Our little Eva has an infection in her blood. No doubt this is her first challenge of many. At the moment she seems to be doing ok and not struggling too much. It was confirmed today that she has Staphylococcus growing in her blood but the strain will not be confirmed until tomorrow. Fortunately she has already been on 24 hours of antibiotics and seems to be responding to those well. This course of antibiotics will probably last for 5 days.
Today her blood results have returned a little abnormal which is related to the infection and also the drug treatment for the PDA. Eva had her 5th dose of Indomethacin so lets hope it is working to heal the hole in her heart and she will not need further treatment. Her kidney function is dropping a little so they are giving her less fluids so that her body has less to process. Eva’s sodium (salt) level is low so she was a little twitchy today but is now having sodium replacement.
Also her haemaglobin level has dropped which means she has less red blood cells circulating her oxygen. This is because she only has a total of 70mls of blood and they take about 1ml each time they do a blood test. They are reluctant to give her a blood transfusion until really necessary because it can confuse her body into not making blood cells of it’s own.
It does sound like there is lots going on medically with Eva but she is still doing really well for a 25-weeker according to the medical staff. The results that have been a little off today are what they would expect of her. We have to have the confidence in their judgement of the situation and trust in their actions.
Eva had an hour in Kangaroo Care today. I read her “The Little Red Caboose”. I talked about her family and about Daddy coming to see her. She was dropping her oxygen saturation (the amount of oxygen circulating in her blood) so she had to go back in her crib. She has required a small amount of oxygen through her CPAP mask today. I really feel that this time with her is just magical and really hope that Andrew has this opportunity tomorrow. It is so lovely to feel her right against me. I can feel when her hands and feet move.
I left the hospital in the early afternoon and found it really weird walking through town to see people going about their normal lives! It’s weird to think how much has happened in the last fortnight and how much our lives have changed. I find it hard to think about the future. I am really trying to focus on every day being a blessing but am I denying Eva by not thinking of her any further into the future? It’s tricky to know what’s best for our mental health.

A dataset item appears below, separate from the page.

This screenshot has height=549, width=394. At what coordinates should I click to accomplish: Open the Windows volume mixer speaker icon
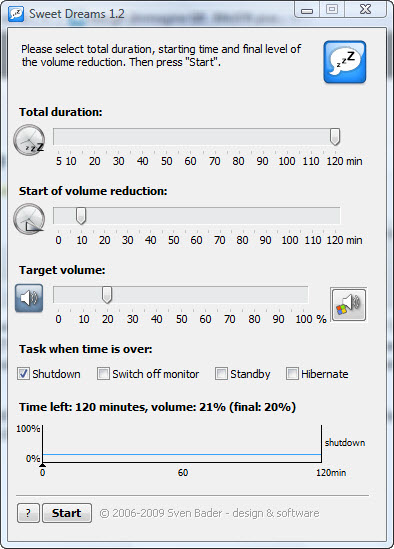coord(348,304)
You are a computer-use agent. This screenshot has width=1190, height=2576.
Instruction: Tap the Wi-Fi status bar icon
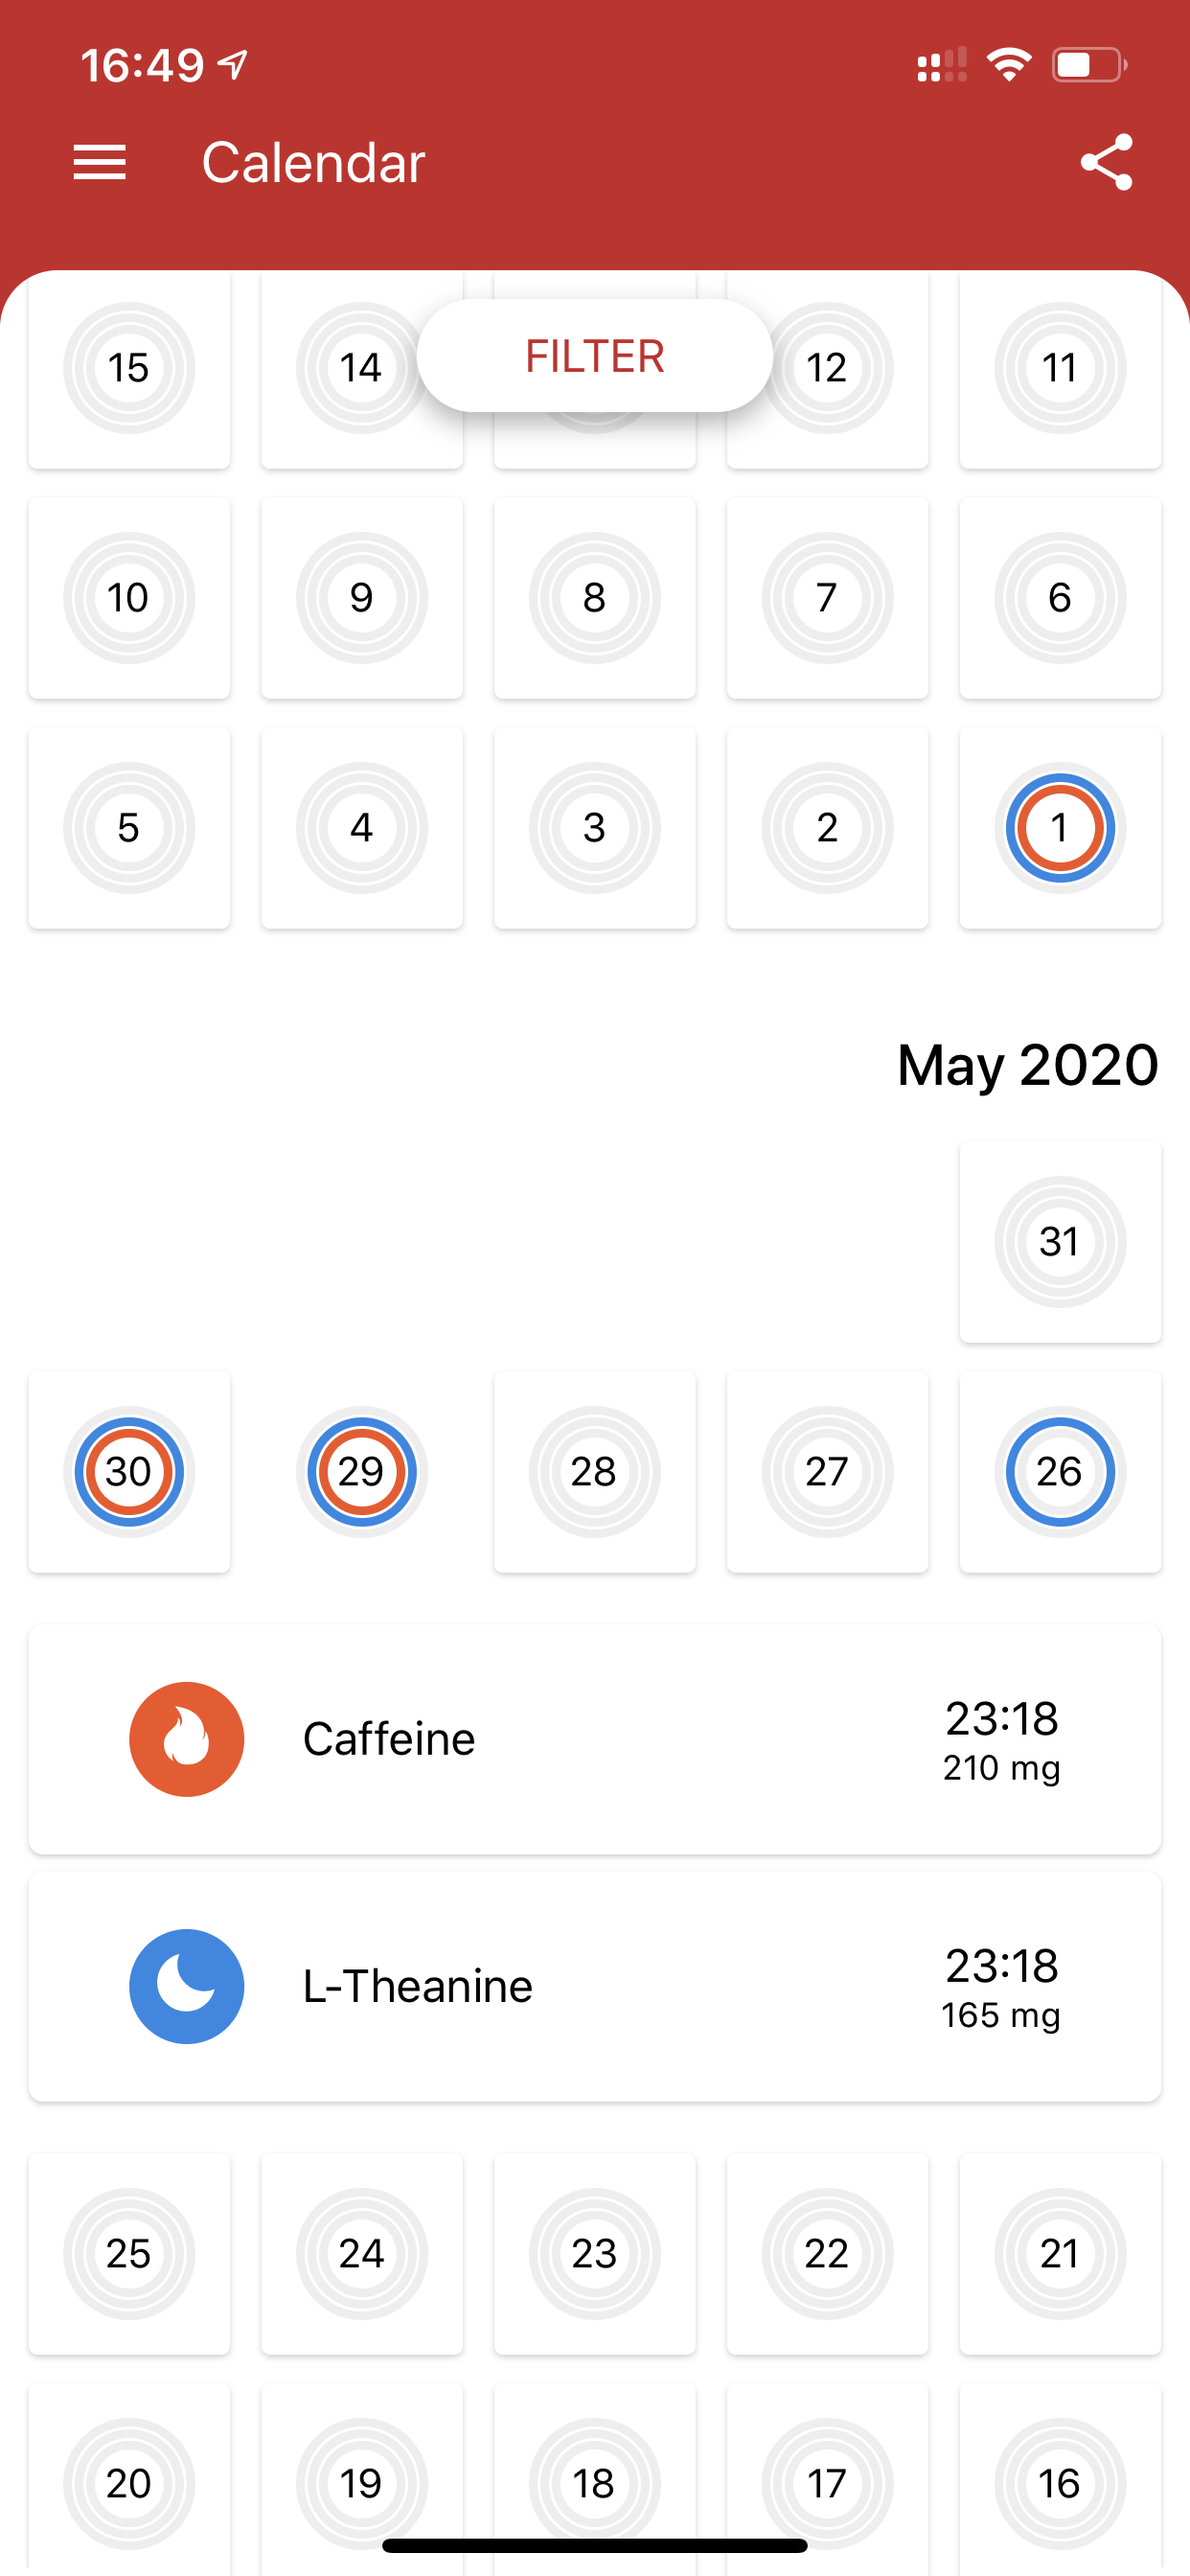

I actually had an afternoon nap today which was nice although it was hard to get out of bed. It was slightly colder here today and it rained for the first time in 4 days! Overnight it is going to be zero was a maximum of 6 tomorrow. Luckily we have a car for the weekend so no walking in the rain.
Andrew visited after work today and found Eva to be fast asleep so didn’t want to disturb her. We know how she is disturbed for her observations and blood tests so it is best to leave her grow when she is sleeping. He did get to change her nappy though as it was time. Andrew wasn’t very confident in the nurse looking after Eva who wasn’t very good at communicating what she was doing. Perhaps I had made her too nervous in he afternoon!

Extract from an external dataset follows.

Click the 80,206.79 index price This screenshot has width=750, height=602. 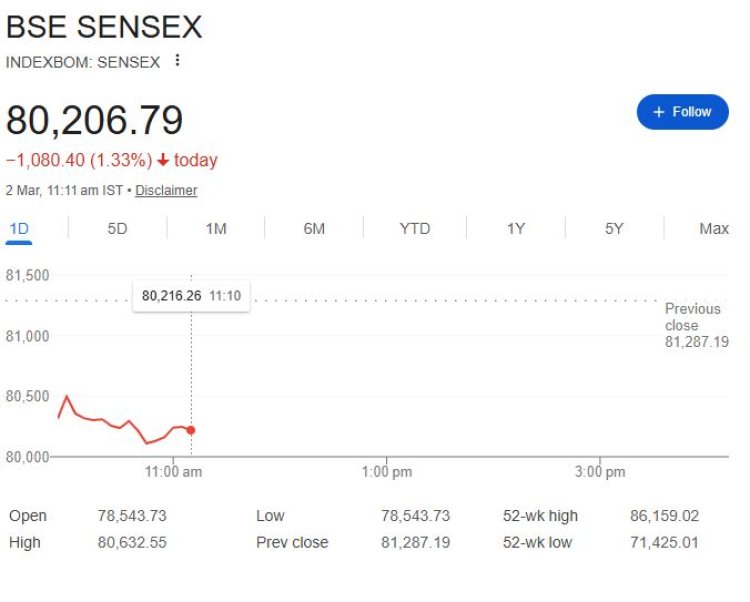tap(95, 120)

Andrew has found it difficult not to be there today as there were changes and he didn’t get to hear about them first hand. Andrew’s routine of being back to work is hard for us both to adjust to. It is hard not to feel helpless, when all you can do is send her love and strength through the crib.
We have had an evening with take away and tidying up flowers. We will sleep in tomorrow and try to have afternoon naps over the weekend.